I've never thought of deer or any game animal as cheap food.

They have always come with an expense of sweat, sometimes tears and most definitely time. It was all worth it, of course.

But as Sam Eifling tells us in "Shoot Locally," harvesting a deer that matures in the wild produces a much smaller carbon footprint than raising a cow for slaughter. If Bubba does it close to home, taking a deer to eat is far more eco-friendly than Bubba stopping at the grocery store for beefsteak and chicken legs.

Some of us have known that for years, although we may not have known it in the way it is presented in that story.

Now we are approaching a crossroads.

For the last couple of years, we've wondered and debated over the worry that someone would take our guns or allow the antis to outlaw our pastimes.

Obviously, they are legitimate concerns.

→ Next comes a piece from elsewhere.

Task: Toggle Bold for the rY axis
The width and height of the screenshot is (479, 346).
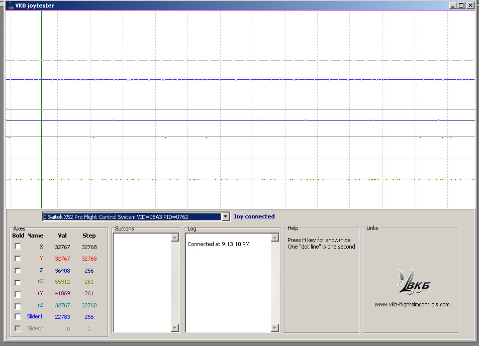Action: (18, 294)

Our new president isn't even in office yet, and his proposals on taxing ammunition are a threat not to be taken lightly among sportsmen.

Sarah Palin made a huge gaffe being interviewed in front of a guy butchering a turkey moments after she pardoned a Thanksgiving turkey in her home state of Alaska. I say "huge," because that is how the media portray it — she is all of sudden cruel and insensitive.

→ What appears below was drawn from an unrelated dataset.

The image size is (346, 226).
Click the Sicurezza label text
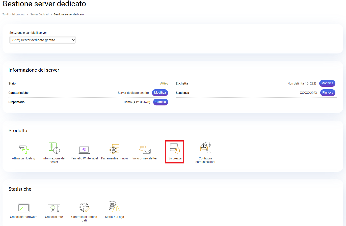(175, 158)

(No one ever wondered just how those turkeys get to the market in the first place?)

I'm reminded of Aldo Leopold's quote: "There are two spiritual dangers in not owning a farm. One is the danger of supposing that breakfast comes from the grocery, and the other that heat comes from the furnace."

We are firmly locked in a society that believes protein just jumps into a package and shows up at the local grocery counter. In our efforts to tame the land and every living animal out there, we've over-tamed and over-sensitized ourselves.

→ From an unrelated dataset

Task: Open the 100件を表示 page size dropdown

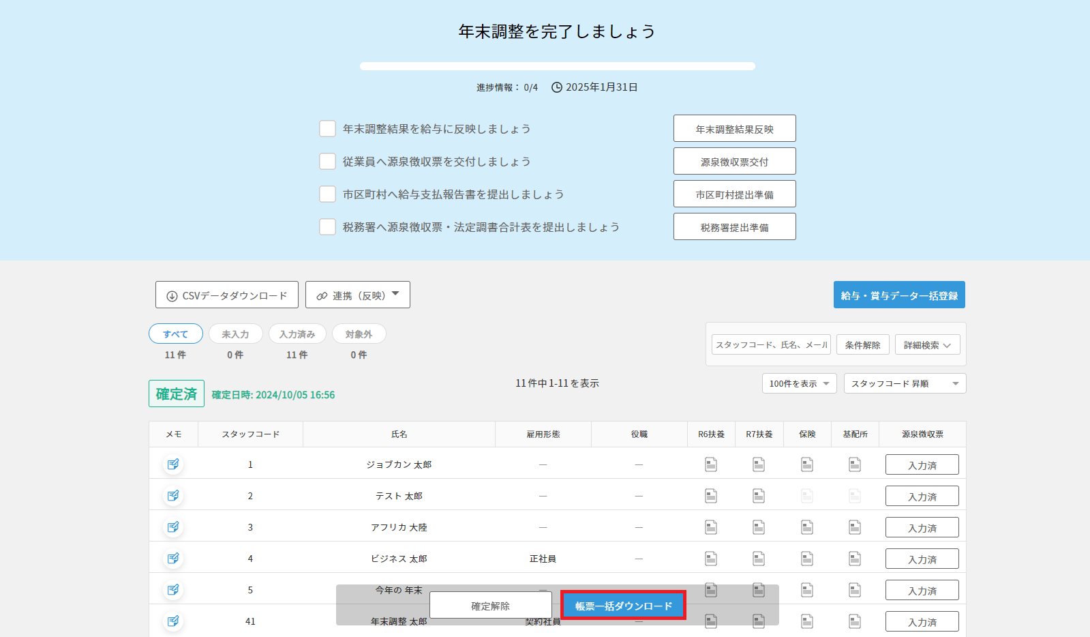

The saving grace to all those concerns is within the basis of Eifling's story: Hunters have always been the forefathers of conservation and environmentalism. Long before the green movement even had a trademark color, we were about as green as you could get.

The thing is, of all those movements, the green culture actually seems to be gaining ground, and it's certainly something that sportsmen can stand with, if not embrace as their own.

If you like free-range chicken, then you'll love free-range deer, rabbit and especially turkeys.

Not only does hunting and eating game make perfect sense, managing that game through the tenets of hunting can be shown to be more imperative than ever before.

The ground we hunt on is a good example. Countless acres have been conserved by hunters in the last century, offsetting the even more countless acres of asphalt and development that has created a wide carbon footprint.

But if we ceased to hunt and manage the game on that ground, all the benefits the forest provides would be severely diminished.

You only have to see the impacts an overpopulated deer herd has on its own environment to get a good grasp of that. In that scenario, deer can become four-legged bulldozers, placing them on the other side of the green movement.

Take a look at all of the cities around the country hiring sharpshooters and having special hunts to knock back a deer herd. Between trying to drive safely at night and growing a garden, those folks have had enough.

Those of us who love to wrap our teeth around some free-range venison are up for the challenge. We just need to meet other challenges differently.

That is where the crossroads comes in. During the course of time, when the conservation/environmental movement started gaining legs, despite the fact hunters were fathers of those movements, we allowed ultra-radicals to hijack those causes. As hunters we can't continue to allow that to happen. Not this time.

While most of us feel we shouldn't have to justify our existence, we are at a point where it's becoming more vital to explain our actions.

Too many of those around us have never considered that a turkey had to die for their Thanksgiving dinner.